The Army at first glance appears to moving away from the Stryker 50 kW laser to their suggesting use of the JLTV platform for the C-UAV laser for Battalion force protection, or will they be additional to Stryker lasers? Presuming the JLTV laser will be lower powered than the Stryker laser due to its smaller SWaP-C in line with BlueHalo mention of a 20-to-30 KW laser.

A very fast response was required, industry white papers had to be rec'd yesterday, August 14, program as outlined is the system must be ready for a sensor and laser lethality characterization test in 1QFY25, a lab demo in 2QFY25, an integrated system field test in 3QFY25, and a Soldier Touch Point (STP) event in 1QFY26 to production of up to 20 weapon systems at TRL 7 under a production OTA Award by 3QFY26.

You may be correct about the Army moving away from the Stryker 50 kW laser, but it could be that the Army wants to move forward with both the existing 50 kW laser for the Stryker and a lower power laser for the JLTV or other smaller platforms.

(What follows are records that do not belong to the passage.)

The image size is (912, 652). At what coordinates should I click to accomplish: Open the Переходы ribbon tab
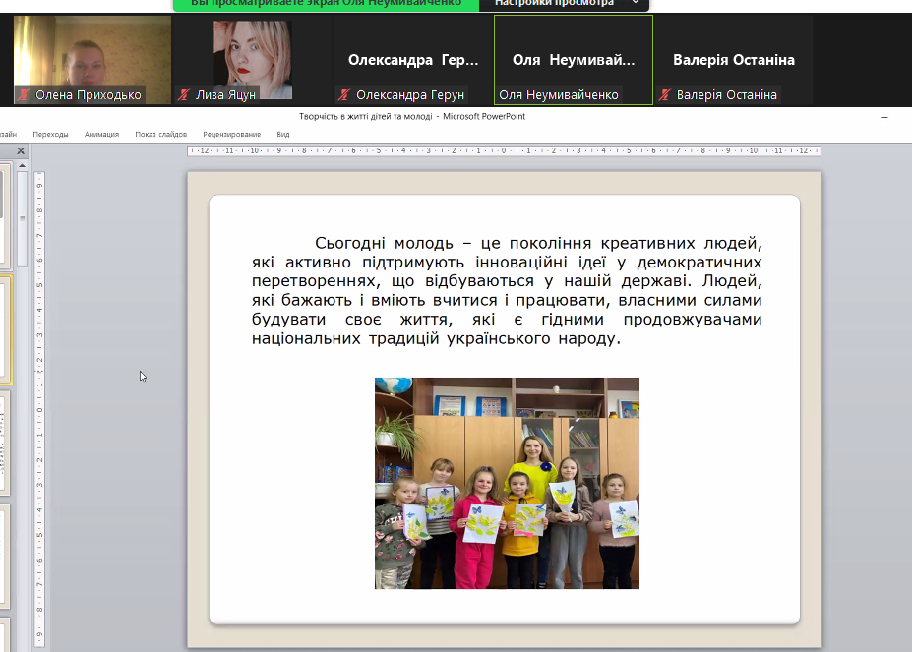click(50, 134)
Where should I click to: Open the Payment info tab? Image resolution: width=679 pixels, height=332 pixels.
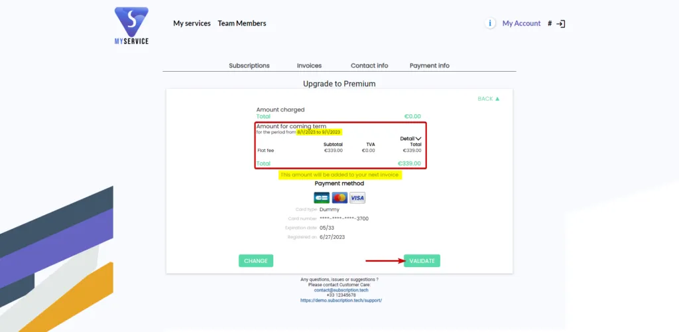[x=430, y=66]
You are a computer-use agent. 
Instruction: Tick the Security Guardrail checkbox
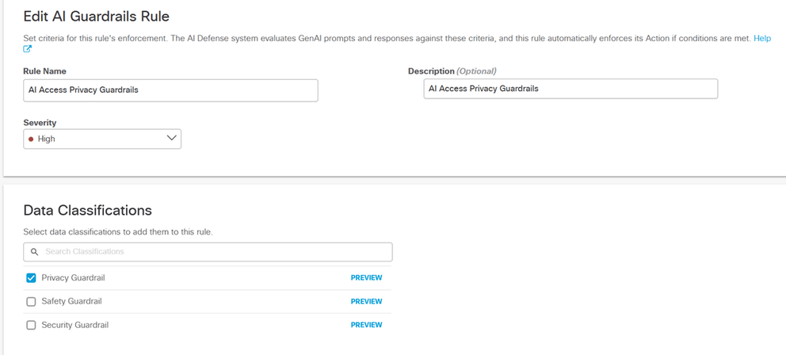(x=32, y=325)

The announcement states ""The U.S. Army objective is to produce a HEL weapon system capable of fixed site defense (“palletized”) and/or integration onto an existing Army Platform, such as a Joint Light Tactical Vehicle (JLTV)." So a fixed site "palletized" version is also an option.

Since the response is so fast requiring that "The systems must be ready for a sensor and laser lethality characterization test in 1QFY25" (1QFY25 starts October 1, 2024), they are looking for systems already under development and nearing transition from the lab. Those vendors who already have 50 kW HELs under development for the Stryker, may just scale them back to 20-30 kW output and package them with the thermal management, power systems, and interfaces necessary for the JLTV and/or for palletization.

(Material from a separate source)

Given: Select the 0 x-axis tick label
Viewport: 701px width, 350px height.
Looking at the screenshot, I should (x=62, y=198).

The announcement indicates that their was an Industry Day at Redstone Arsenal, AL to discuss the Enduring HEL Weapon System requirements on 18 July 2024. That's where the government gave them more details on the requirements and answered interested parties' questions. For example, the announcement states "Demonstrate a lethality requirement that will be fully defined at Industry Day at a higher classification level than this document allows."
 
PI makes some very good FSMs that are space qualified.

However, the blurb and link to another article at the bottom of the new PI FSM announcement intrigued me more: NASA and JAXA exchange laser signals between SLIM lander and LRO in lunar orbit
 
Let´s not forget the risks of dissemination. A weapon system adapted to rugged environment is one that is carried onto battle with minimal support and greater risk of capture by an opponent. Limiting the power level to something that is in line what the foreign market is able to produce is de-facto drawing a line to proliferation (see the last Taliban defile in Afghanistan for example).
 
Let´s not forget the risks of dissemination. A weapon system adapted to rugged environment is one that is carried onto battle with minimal support and greater risk of capture by an opponent. Limiting the power level to something that is in line what the foreign market is able to produce is de-facto drawing a line to proliferation (see the last Taliban defile in Afghanistan for example).
Excellent point!
 
PLAN is testing a high power laser prototype on a Type-071. Previously it has been thought that they’d use HQ-10 for point defense but they dragged that out so long for budgetary reason that something fancier was ready technologically.

1724067831668.jpeg
With protective dome on.

1724067918379.jpeg

Without dome.
 
PLAN is testing a high power laser prototype on a Type-071. Previously it has been thought that they’d use HQ-10 for point defense but they dragged that out so long for budgetary reason that something fancier was ready technologically.

View attachment 737465
With protective dome on.

View attachment 737466

Without dome.
For those who may not know, the Type 071 (NATO reporting name: Yuzhao) is a class of Chinese amphibious transport dock ships in service with the People's Liberation Army Navy (PLAN).